- SOURCE DATA
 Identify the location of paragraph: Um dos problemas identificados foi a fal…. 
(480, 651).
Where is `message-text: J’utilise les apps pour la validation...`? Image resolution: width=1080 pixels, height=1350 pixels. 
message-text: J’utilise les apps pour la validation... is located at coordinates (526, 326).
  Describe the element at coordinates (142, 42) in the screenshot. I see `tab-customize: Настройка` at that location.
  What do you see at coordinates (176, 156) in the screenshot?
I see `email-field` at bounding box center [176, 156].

- TASK BRIEF
Reproduce each of the entries above word for word.

- SOLVED EXERCISE
 Identify the location of paragraph: Um dos problemas identificados foi a fal…. 
(480, 651).
Where is `message-text: J’utilise les apps pour la validation...`? Image resolution: width=1080 pixels, height=1350 pixels. 
message-text: J’utilise les apps pour la validation... is located at coordinates (526, 326).
  Describe the element at coordinates (142, 42) in the screenshot. I see `tab-customize: Настройка` at that location.
  What do you see at coordinates (176, 156) in the screenshot?
I see `email-field` at bounding box center [176, 156].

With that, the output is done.